I’m trying to use an existing model and adapt it for my own use case and dataset. To do that, I had to change the kind of information that the get_item method of the dataset returns (added some keys to a dictionary). For some reason, the new keys don’t get added when I try to loop over the dataloader that is supposed to load the dataset. During the debugging process I noticed that when accessing my dataset by index, it returns me the keys I added. When I access the dataset by using “enumerate”, it shows me the old keys.
Attached a code snippet from my trainer.fit() method with the outputs:
for batch_idx, batch in enumerate(train_loader):
ic(type(train_loader))
ic(type(train_loader.dataset))
ic(train_loader.dataset[0].keys())
ic(type(train_loader.dataset[0]))
ic(batch.keys())
ic(type(batch))
Outputs:
ic| type(train_loader): <class 'torch.utils.data.dataloader.DataLoader'>
ic| type(train_loader.dataset): <class 'torch.utils.data.dataset.ConcatDataset'>
ic| train_loader.dataset[0].keys(): dict_keys(['src_xyz', 'src_grey', 'tgt_xyz', 'tgt_grey', 'src_overlap', 'tgt_overlap', 'correspondences', 'pose', 'idx', 'overlap_p'])

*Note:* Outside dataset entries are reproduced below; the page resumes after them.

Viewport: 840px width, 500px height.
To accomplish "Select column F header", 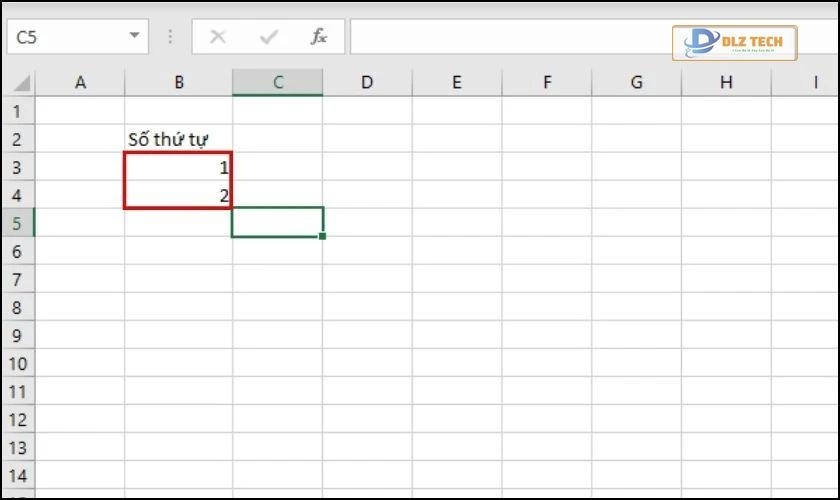I will coord(547,83).
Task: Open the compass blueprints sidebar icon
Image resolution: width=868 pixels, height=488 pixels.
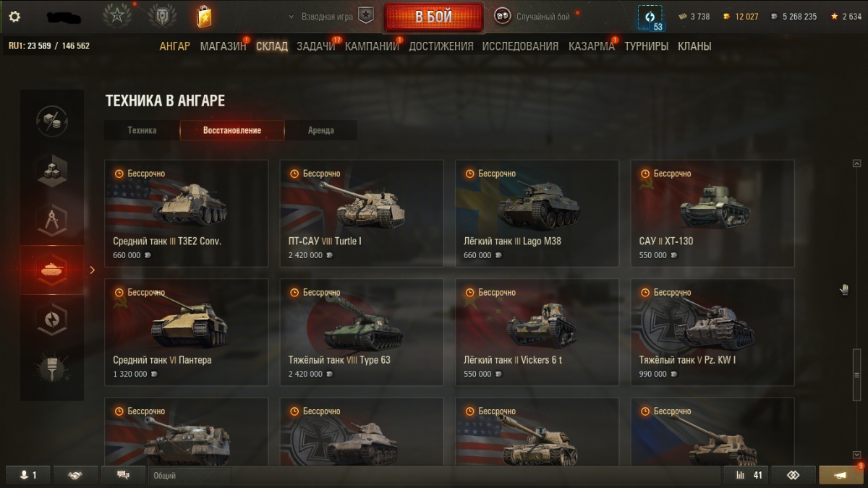Action: 52,221
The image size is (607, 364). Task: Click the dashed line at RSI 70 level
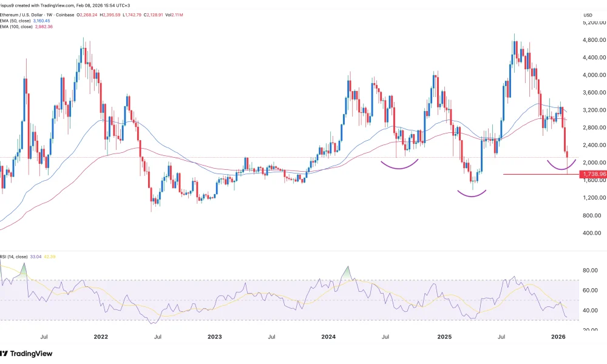182,280
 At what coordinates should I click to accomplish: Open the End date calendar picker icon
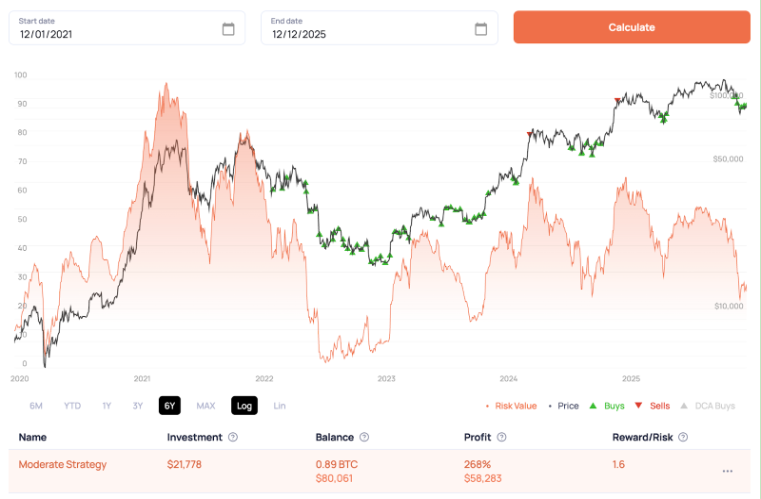pos(481,29)
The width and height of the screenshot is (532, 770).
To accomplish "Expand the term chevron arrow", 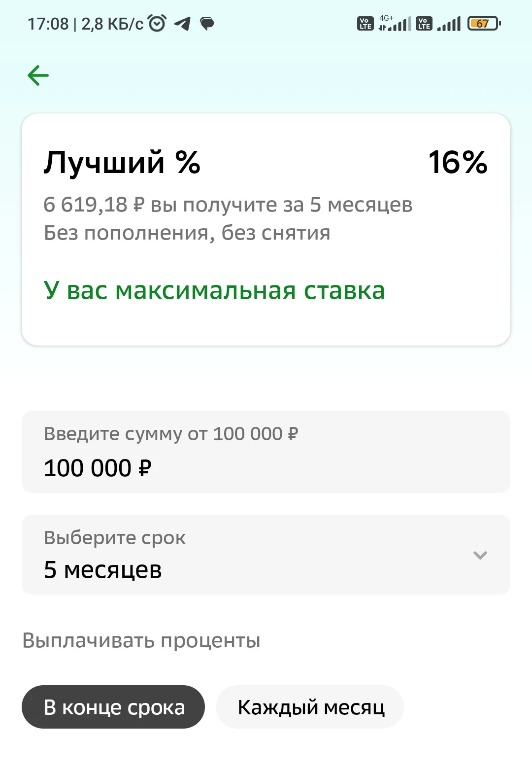I will [x=480, y=555].
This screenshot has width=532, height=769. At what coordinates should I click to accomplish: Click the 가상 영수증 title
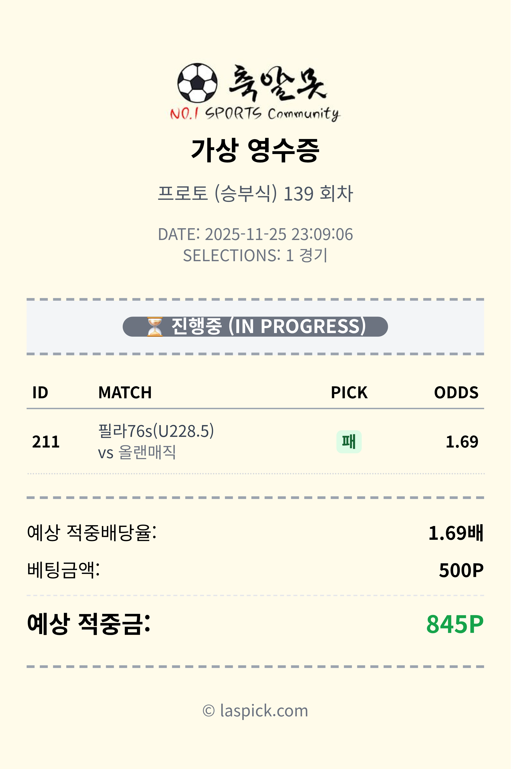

ic| batch.keys(): dict_keys(['src_xyz', 'tgt_xyz', 'src_overlap', 'tgt_overlap', 'correspondences', 'idx', 'pose', 'overlap_p'])
ic| type(batch): <class 'dict'>
As you can see, the keys in train_loader.dataset[0] are different than in batch. Two questions arise from this:
- How is train_loader.dataset[0] not the same as the batch variable?
- Why do we enumerate over the dataloader, not over dataloader.dataset?
I hope the context is sufficient to understand the question!